→ Excerpt provided
:::
Wednesday, May 28, 2008

Ocean China, Bartlesville, Okla,

During my recent family visit to Bartlesville, Okla., we only got out twice to eat at local restaurants. There's one new place in town, opened in the location of one place that moved to another address, but we never got around to going there. So, we went to places I've been before; not much has changed.

One evening, my mother and I went to Ocean China, a Chinese place across the street from the hospital. With an expansion into the adjacent space in their strip center building, the dining room has a calm but modern look now. Wall niches allow them to display some Chinese vases and art, improving their theme ambiance.

They offered a "family dinner" for two with soup, appetizers, and main dishes for a price cheaper than what I'm used to paying for just a main dish in D.C., so we go that, since it seemed like a great deal. My mother got the egg drop soup and I got the hot and sour soup.

eggdropsouphotandsoursoup

Then, for appetizers, we each got plates with a little fried spring roll and a large crab rangoon.

crabrangoon

For our main courses, we shared a platter of a rather mild but flavorful Hunan chicken and a platter of shrimp with vegetables. The shrimp was okay, but it seemed to me as though it was frozen shrimp. The dishes came with individual bowls of rice.

hunanchicken
shrimpvegetables

As is traditional in Oklahoma, with the check, they brought fortune cookies and wedges of fresh oranges.

oranges

Tuesday, May 27, 2008

Iron Skillet, Joplin, Mo.

After making the rounds on Memorial Day visiting our various family cemeteries, we stopped at the Iron Skillet, a truck stop in Joplin long known for their good food. Sadly, the food quality has declined considerably, and even my mother thought the food was just so-so.

We started with their soup and salad bar. It's large, but all very basic stuff. They have the nice tradition, though, of using an ice cream freezer to store the metal skillet-shaped plates so they are icy cold and don't wilt the diners' gourmet iceberg lettuce. My mother also got a bowl of their turkey noodle soup.
:::
Stored records
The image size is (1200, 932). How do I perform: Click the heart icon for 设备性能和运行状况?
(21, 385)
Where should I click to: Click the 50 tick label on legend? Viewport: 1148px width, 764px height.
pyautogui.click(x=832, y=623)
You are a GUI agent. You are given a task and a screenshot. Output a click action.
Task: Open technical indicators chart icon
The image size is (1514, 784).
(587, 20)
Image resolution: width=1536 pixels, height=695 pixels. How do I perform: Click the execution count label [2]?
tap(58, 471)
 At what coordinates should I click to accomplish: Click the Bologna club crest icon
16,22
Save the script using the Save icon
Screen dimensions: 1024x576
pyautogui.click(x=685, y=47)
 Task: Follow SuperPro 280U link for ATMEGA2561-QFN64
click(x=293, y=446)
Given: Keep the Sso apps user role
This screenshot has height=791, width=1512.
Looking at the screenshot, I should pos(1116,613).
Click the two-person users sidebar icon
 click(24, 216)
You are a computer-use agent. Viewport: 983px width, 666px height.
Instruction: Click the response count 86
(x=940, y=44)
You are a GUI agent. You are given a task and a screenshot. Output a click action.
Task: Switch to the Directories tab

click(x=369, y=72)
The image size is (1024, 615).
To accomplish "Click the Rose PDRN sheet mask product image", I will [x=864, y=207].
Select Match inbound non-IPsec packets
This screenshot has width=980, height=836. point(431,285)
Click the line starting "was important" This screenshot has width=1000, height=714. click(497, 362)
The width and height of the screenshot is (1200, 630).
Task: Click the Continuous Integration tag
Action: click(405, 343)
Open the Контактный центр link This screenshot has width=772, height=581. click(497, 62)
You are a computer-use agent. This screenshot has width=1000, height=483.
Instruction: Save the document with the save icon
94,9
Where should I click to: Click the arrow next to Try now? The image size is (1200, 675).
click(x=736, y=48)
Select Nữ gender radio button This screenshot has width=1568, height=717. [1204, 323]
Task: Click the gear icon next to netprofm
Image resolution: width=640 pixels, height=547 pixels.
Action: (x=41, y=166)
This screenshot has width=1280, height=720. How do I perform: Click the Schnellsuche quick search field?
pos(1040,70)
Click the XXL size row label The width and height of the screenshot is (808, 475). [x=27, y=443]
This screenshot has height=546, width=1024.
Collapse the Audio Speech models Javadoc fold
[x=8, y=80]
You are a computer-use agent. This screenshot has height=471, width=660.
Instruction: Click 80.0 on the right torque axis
:::
→ Exercise requirements
1) In the restaurant blog post, what soup did the mother order at Ocean China?
2) Quote the part of the restaurant blog post starting with "crabrangoon" and going on through "of fresh oranges.".

→ Numbered answers
1) Egg drop soup.

2)
crabrangoon

For our main courses, we shared a platter of a rather mild but flavorful Hunan chicken and a platter of shrimp with vegetables. The shrimp was okay, but it seemed to me as though it was frozen shrimp. The dishes came with individual bowls of rice.

hunanchicken
shrimpvegetables

As is traditional in Oklahoma, with the check, they brought fortune cookies and wedges of fresh oranges.